Question

How do you factor ${{x}^{3}}-6{{x}^{2}}+5x$ ?

Answer 1

Hint: To factor the given expression ${{x}^{3}}-6{{x}^{2}}+5x$, we will first of all take $x$ as common from this expression. After taking $x$ as common, we will get the quadratic expression inside the bracket. And further we can factorize quadratic expression by factorization method. Let us suppose that we have a quadratic expression say ${{x}^{2}}+bx+c$ then to factorize it we will multiply the coefficient of ${{x}^{2}}$ and the constant and then factorize this multiplication in such a way that addition or subtraction of this multiplication is equal to b. Then it will be easier for you to further factorize the quadratic expression.
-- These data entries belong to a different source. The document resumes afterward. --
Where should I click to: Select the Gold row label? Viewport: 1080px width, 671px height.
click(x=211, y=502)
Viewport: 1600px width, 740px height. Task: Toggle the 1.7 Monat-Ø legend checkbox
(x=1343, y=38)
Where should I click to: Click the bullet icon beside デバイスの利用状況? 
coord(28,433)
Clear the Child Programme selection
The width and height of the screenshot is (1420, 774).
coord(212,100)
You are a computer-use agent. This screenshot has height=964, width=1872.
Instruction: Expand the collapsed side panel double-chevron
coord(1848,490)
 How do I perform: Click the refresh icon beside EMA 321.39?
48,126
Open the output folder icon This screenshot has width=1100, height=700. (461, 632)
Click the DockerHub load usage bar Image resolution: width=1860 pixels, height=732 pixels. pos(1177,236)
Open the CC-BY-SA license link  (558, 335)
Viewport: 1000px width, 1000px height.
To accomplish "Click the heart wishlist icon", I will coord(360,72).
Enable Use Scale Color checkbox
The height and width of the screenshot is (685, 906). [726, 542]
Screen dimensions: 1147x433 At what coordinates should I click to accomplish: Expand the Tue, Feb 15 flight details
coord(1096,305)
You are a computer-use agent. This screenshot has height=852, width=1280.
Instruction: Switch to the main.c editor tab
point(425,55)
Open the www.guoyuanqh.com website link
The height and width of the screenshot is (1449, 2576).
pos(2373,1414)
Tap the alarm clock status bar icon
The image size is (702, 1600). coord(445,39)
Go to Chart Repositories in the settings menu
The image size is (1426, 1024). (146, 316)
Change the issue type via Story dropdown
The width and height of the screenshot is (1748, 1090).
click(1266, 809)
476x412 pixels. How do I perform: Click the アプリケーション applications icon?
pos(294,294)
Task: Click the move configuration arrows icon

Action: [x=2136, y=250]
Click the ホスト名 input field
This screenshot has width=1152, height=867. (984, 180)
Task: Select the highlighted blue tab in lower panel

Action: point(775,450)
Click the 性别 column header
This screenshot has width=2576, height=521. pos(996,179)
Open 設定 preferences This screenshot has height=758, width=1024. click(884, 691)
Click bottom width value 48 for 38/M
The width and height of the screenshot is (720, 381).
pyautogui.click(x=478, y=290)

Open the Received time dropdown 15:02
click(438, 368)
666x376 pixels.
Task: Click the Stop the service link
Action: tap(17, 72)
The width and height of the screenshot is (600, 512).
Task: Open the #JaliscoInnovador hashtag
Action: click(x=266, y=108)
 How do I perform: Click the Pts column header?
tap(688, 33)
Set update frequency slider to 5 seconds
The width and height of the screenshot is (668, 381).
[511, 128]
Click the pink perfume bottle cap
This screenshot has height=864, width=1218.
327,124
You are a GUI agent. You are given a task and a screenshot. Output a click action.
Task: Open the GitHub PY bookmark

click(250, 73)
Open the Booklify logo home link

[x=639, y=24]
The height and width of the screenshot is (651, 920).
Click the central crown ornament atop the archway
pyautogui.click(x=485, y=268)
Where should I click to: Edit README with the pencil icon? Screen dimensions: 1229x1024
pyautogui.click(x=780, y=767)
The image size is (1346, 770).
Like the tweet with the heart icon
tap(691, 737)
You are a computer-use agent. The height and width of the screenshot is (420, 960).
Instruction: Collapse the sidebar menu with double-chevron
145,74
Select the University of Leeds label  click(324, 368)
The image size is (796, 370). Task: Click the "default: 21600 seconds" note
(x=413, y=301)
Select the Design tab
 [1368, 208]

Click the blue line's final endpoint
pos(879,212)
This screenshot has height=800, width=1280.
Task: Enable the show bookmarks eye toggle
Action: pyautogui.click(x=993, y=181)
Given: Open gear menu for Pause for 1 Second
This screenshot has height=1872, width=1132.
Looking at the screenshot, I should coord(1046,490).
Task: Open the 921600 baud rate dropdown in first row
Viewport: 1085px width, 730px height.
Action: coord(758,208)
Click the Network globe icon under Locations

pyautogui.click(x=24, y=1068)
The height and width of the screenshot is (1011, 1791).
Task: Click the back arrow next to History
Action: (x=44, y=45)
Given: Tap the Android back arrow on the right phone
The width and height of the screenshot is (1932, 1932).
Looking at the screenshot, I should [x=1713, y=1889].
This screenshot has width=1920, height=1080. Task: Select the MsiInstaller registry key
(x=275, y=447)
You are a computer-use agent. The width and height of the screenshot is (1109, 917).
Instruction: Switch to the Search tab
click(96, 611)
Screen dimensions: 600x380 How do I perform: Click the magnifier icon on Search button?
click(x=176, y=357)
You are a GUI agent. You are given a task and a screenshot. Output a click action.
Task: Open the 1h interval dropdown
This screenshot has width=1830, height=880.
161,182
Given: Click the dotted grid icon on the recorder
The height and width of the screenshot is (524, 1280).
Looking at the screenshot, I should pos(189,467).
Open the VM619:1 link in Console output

Complete step by step answer:
The expression that we have to factorize is as follows:
${{x}^{3}}-6{{x}^{2}}+5x$
Taking $x$ as common from the above expression we get,
$x\left( {{x}^{2}}-6x+5 \right)$
Now, as you can see that the expression written inside is the quadratic expression $\left( {{x}^{2}}-6x+5 \right)$ and we are going to factorize this quadratic expression in the following way:
We are going to write the factors for 5 which is equal to:
$5=5\times 1$
Now, adding the two factors 5 and 1 will give us 6 so we can write $\left( 5+1 \right)$ in place of 6 in the quadratic equation and we get,
${{x}^{2}}-\left( 5+1 \right)x+5$
Multiplying one by one the elements written inside the bracket with $x$ we get,
${{x}^{2}}-5x-x+5$
 Taking $x$ as common from ${{x}^{2}}-5x$ and -1 from $-x+5$ we get,
$x\left( x-5 \right)-1\left( x-5 \right)$
Now, in the above, as you can see that we can take $\left( x-5 \right)$ as common then we get,
$\left( x-5 \right)\left( x-1 \right)$
Hence, we have factorize the quadratic expression $\left( {{x}^{2}}-6x+5 \right)$ to $\left( x-5 \right)\left( x-1 \right)$.
Hence, we have factorized the given expression as $x\left( x-5 \right)\left( x-1 \right)$.

Note:
Instead of finding the factors of the quadratic expression in the way we have done above, we can factorize the quadratic equation $\left( {{x}^{2}}-6x+5 \right)$ by finding the roots of this quadratic expression using Shree Dharacharya rule.
The roots of the quadratic equation $\left( a{{x}^{2}}+bx+c=0 \right)$ using Shree Dharacharya rule is as follows:
$x=\dfrac{-b\pm \sqrt{{{b}^{2}}-4ac}}{2a}$
Using the above Shree Dharacharya rule in finding the roots of the quadratic equation $\left( {{x}^{2}}-6x+5=0 \right)$ we get,
$\begin{align}
  & x=\dfrac{-\left( -6 \right)\pm \sqrt{{{\left( -6 \right)}^{2}}-4\left( 1 \right)\left( 5 \right)}}{2\left( 1 \right)} \\
 & \Rightarrow x=\dfrac{6\pm \sqrt{36-20}}{2} \\
 & \Rightarrow x=\dfrac{6\pm \sqrt{16}}{2} \\
 & \Rightarrow x=\dfrac{6\pm 4}{2} \\
\end{align}$
Taking the root with positive sign we get,
$\begin{align}
  & x=\dfrac{6+4}{2} \\
 & \Rightarrow x=\dfrac{10}{2}=5 \\
\end{align}$
Taking the root with negative sign we get,
$\begin{align}
  & x=\dfrac{6-4}{2} \\
 & \Rightarrow x=\dfrac{2}{2}=1 \\
\end{align}$
Hence, we have found the roots of this quadratic equation as $\left( {{x}^{2}}-6x+5=0 \right)$ as $\left( x=5,x=1 \right)$.
Now, rearranging the roots of the quadratic equation we get,
$\begin{align}
  & x-5=0; \\
 & x-1=0 \\
\end{align}$
Now, multiplying the above two equations we will get the above quadratic equation $\left( {{x}^{2}}-6x+5=0 \right)$.
$\left( x-5 \right)\left( x-1 \right)=0$
Or, we can write the factorization of quadratic expression $\left( {{x}^{2}}-6x+5 \right)$ as $\left( x-5 \right)\left( x-1 \right)$.